TASK ->
Pick out each line in the entries below that contains the word "height", and copy those lines.

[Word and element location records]
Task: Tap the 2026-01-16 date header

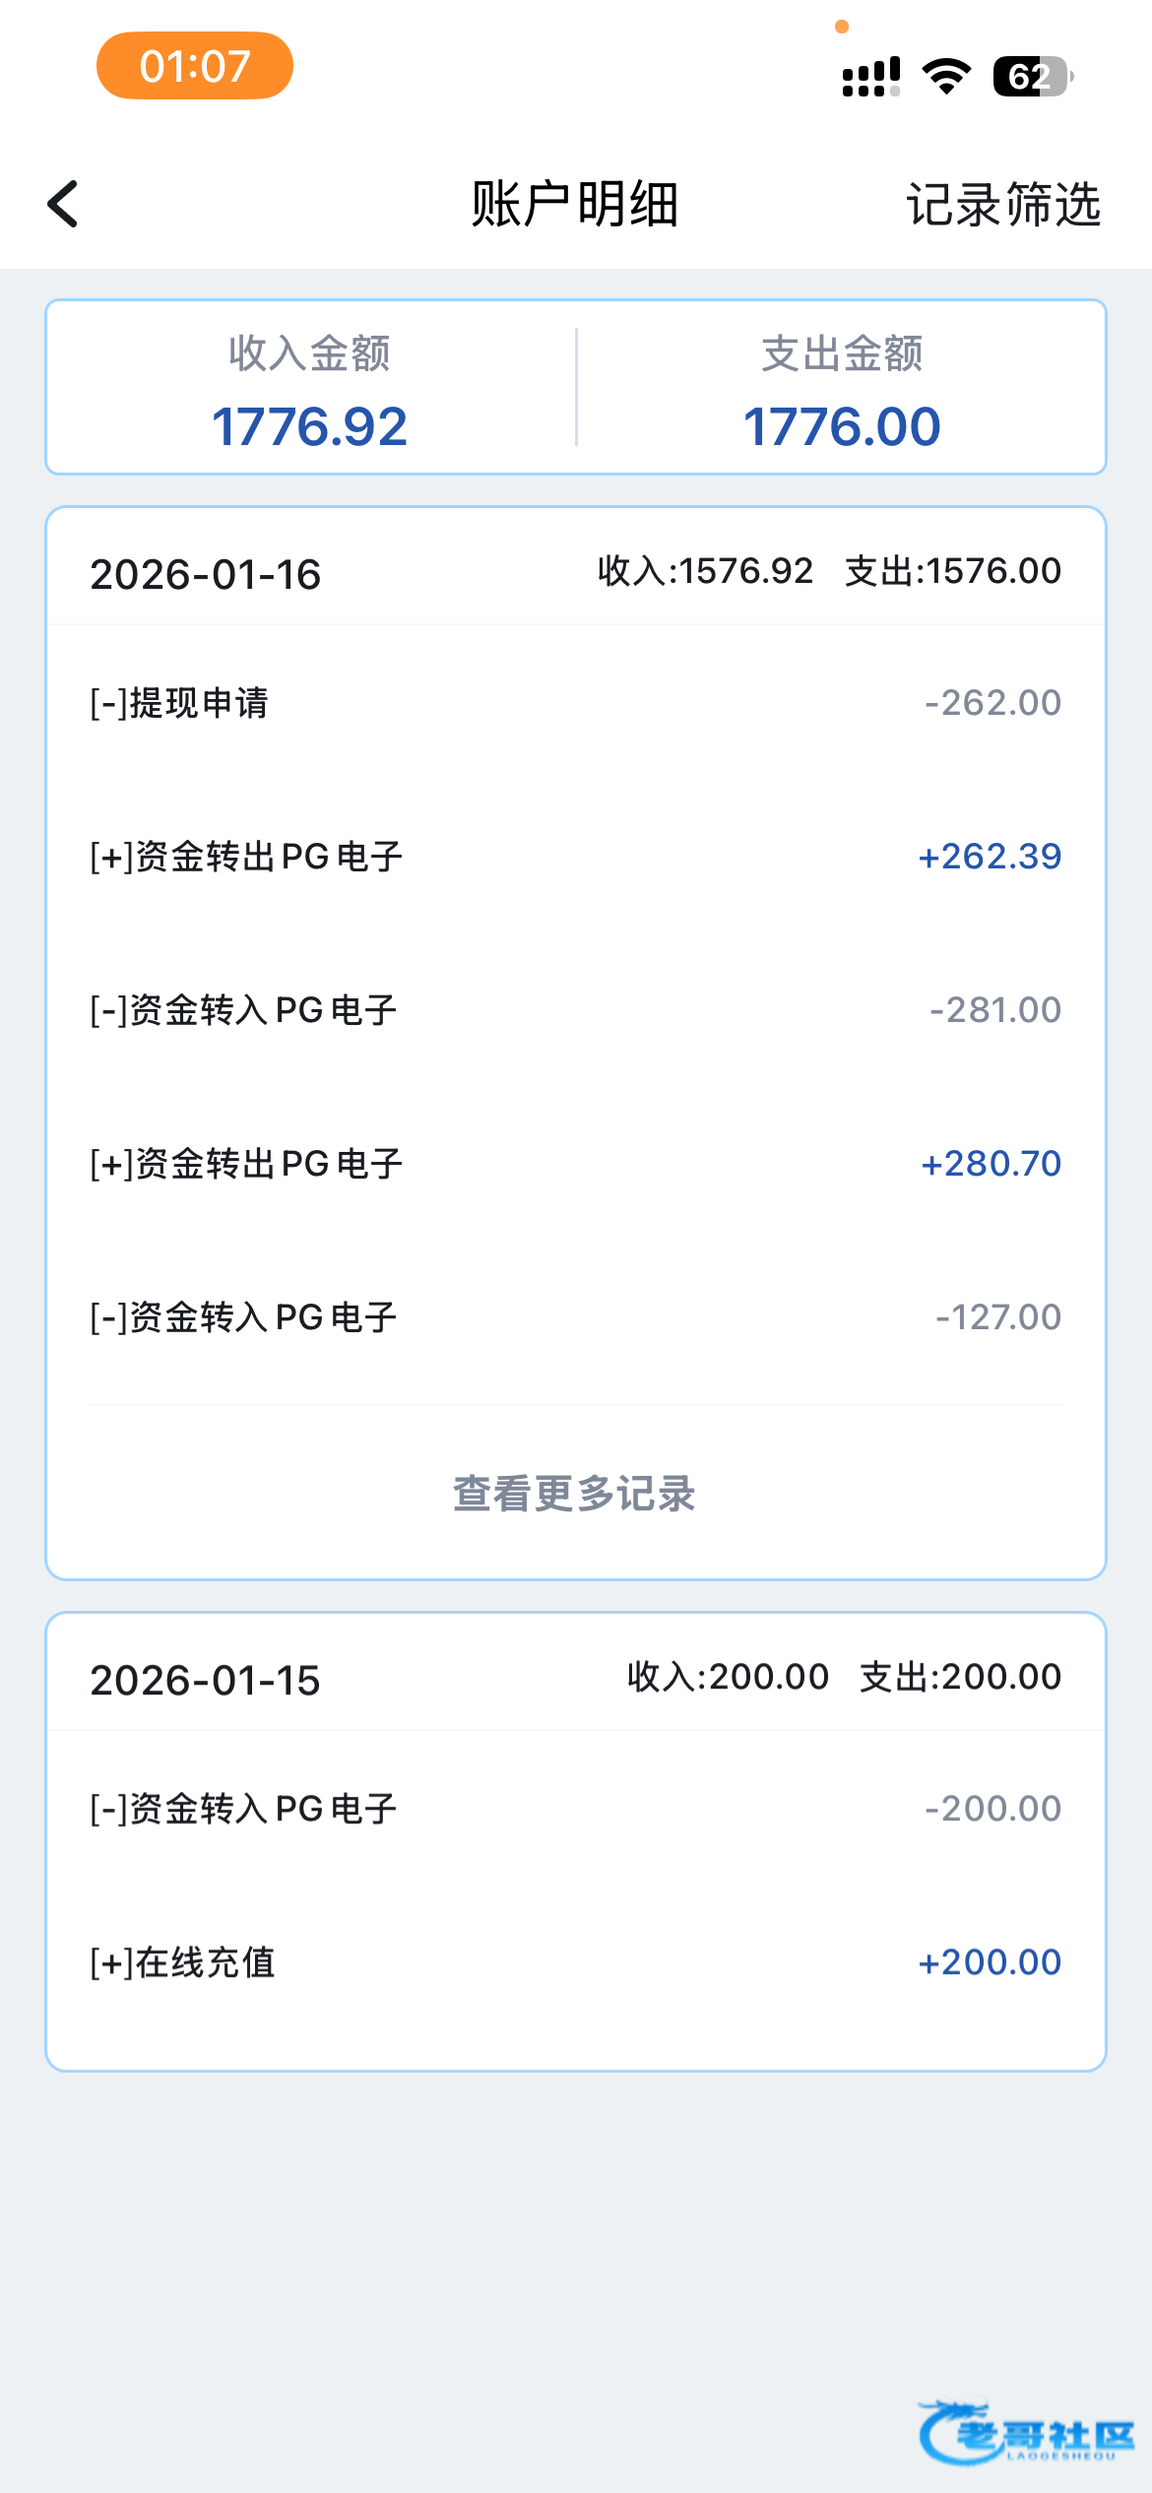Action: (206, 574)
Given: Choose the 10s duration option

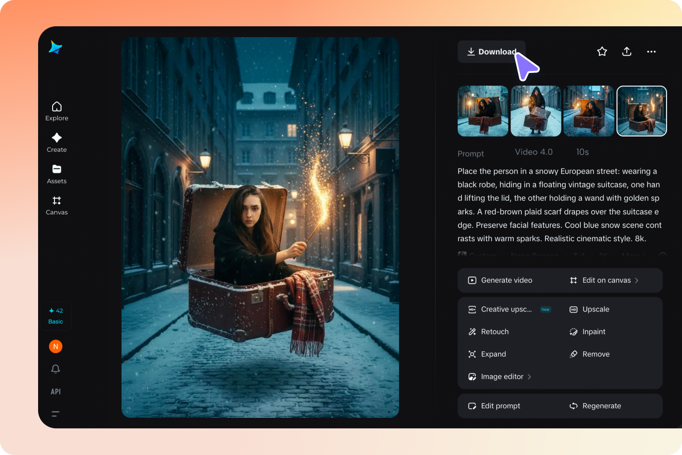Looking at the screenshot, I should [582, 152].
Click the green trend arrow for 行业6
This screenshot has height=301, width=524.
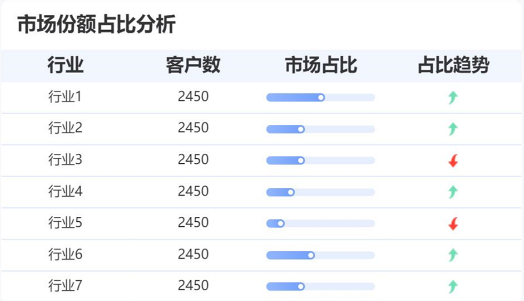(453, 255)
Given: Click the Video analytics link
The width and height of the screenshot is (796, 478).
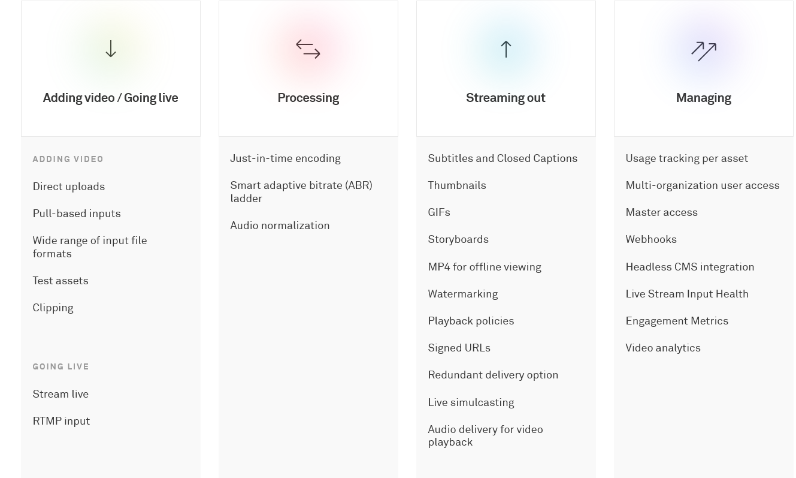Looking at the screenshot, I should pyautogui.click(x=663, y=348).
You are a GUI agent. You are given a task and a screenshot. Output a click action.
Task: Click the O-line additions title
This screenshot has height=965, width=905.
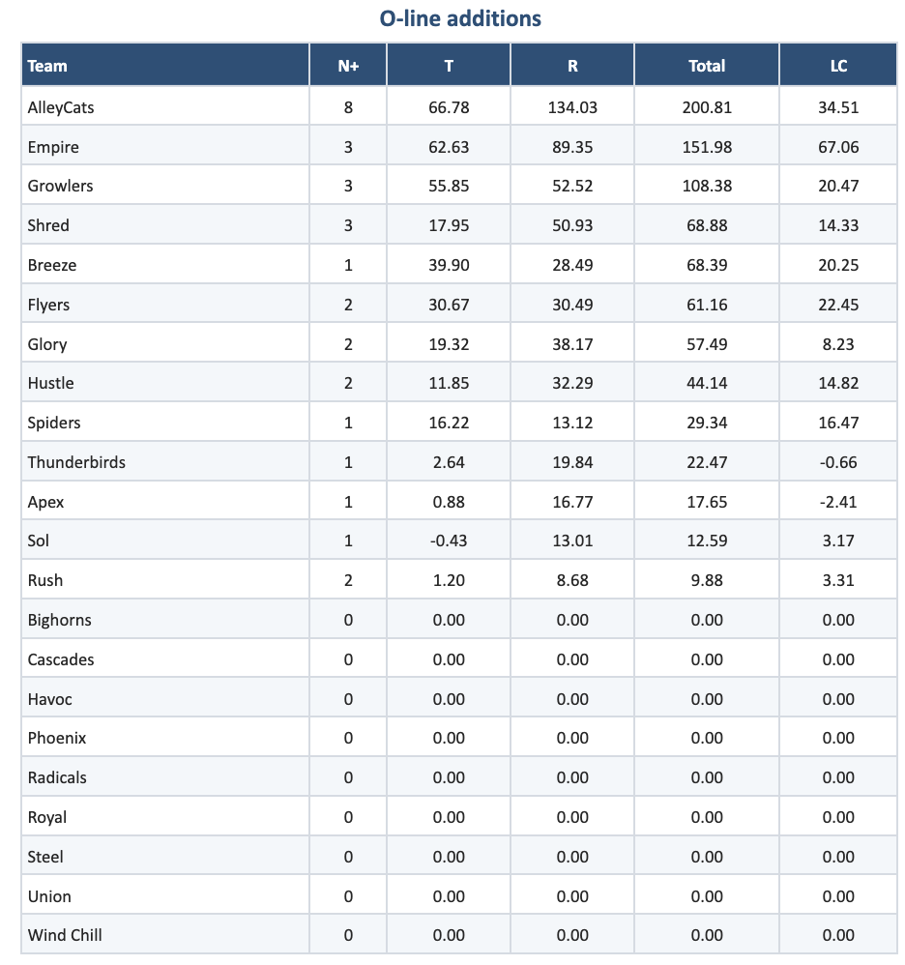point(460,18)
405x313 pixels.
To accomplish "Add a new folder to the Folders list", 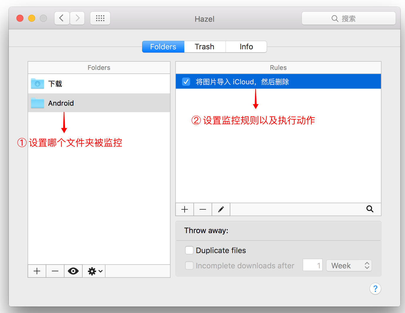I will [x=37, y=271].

OUTPUT OF THE TASK ->
This screenshot has height=301, width=524.
The width and height of the screenshot is (796, 478).
This screenshot has height=965, width=905.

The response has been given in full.